- [Aufgabe 1]
Aktualisiere den Abschnitt des Quelltexts von „Das vergangene Jahr“ bis „Uwe Ganzer erzählten.“ und ersetze dabei „Börsengang“ durch „Gang an die Börse“.
- [Aufgabe 2]
An welchem Datum steht onoff laut dem Quelltext für den Börsengang bereit?
- [Aufgabe 3]
Nenne alle Personen und Unternehmen, die im Quelltext mit Namen vorkommen.

- [Quelltext]
★ ★ ★ ★ ★

Das vergangene Jahr war Deutschlands stärkstes IPO-Jahr seit fast zwei Jahrzehnten. Nachdem sich die Marktturbulenzen vom Jahresende 2018 zuletzt etwas gelegt haben, könnte das neue Jahr ein ähnlich starkes wie das vorherige werden. Mit der auf Prozessautomatisierung und Digitalisierung für Industrie 4.0-Lösungen spezialisierten onoff aus Wunstorf steht am 14. Februar bereits das erste Unternehmen für einen Börsengang im Segment Scale bereit. Mit dem IPO will onoff v.a. seine Visibilität erhöhen. Angst vor einer konjunkturellen Abschwächung hat man nicht. Schließlich sei man mit seinem konjunkturresistenten Geschäftsmodell in wenig zyklischen Industrien unterwegs, wie uns die Vorstände Hartmut Dietrich und Uwe Ganzer erzählten.

★ ★ ★ ★ ★

- [Datenblock]
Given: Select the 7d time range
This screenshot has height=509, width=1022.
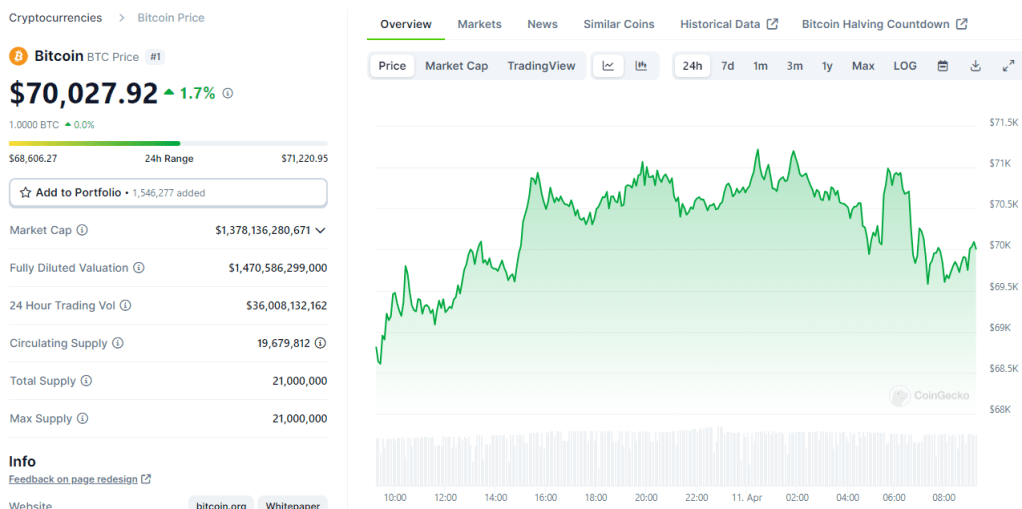Looking at the screenshot, I should tap(728, 66).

★ ★ ★ ★ ★

- [Antwortfeld 1]
Das vergangene Jahr war Deutschlands stärkstes IPO-Jahr seit fast zwei Jahrzehnten. Nachdem sich die Marktturbulenzen vom Jahresende 2018 zuletzt etwas gelegt haben, könnte das neue Jahr ein ähnlich starkes wie das vorherige werden. Mit der auf Prozessautomatisierung und Digitalisierung für Industrie 4.0-Lösungen spezialisierten onoff aus Wunstorf steht am 14. Februar bereits das erste Unternehmen für einen Gang an die Börse im Segment Scale bereit. Mit dem IPO will onoff v.a. seine Visibilität erhöhen. Angst vor einer konjunkturellen Abschwächung hat man nicht. Schließlich sei man mit seinem konjunkturresistenten Geschäftsmodell in wenig zyklischen Industrien unterwegs, wie uns die Vorstände Hartmut Dietrich und Uwe Ganzer erzählten.

- [Antwortfeld 2]
Am 14. Februar.

- [Antwortfeld 3]
onoff, Hartmut Dietrich, Uwe Ganzer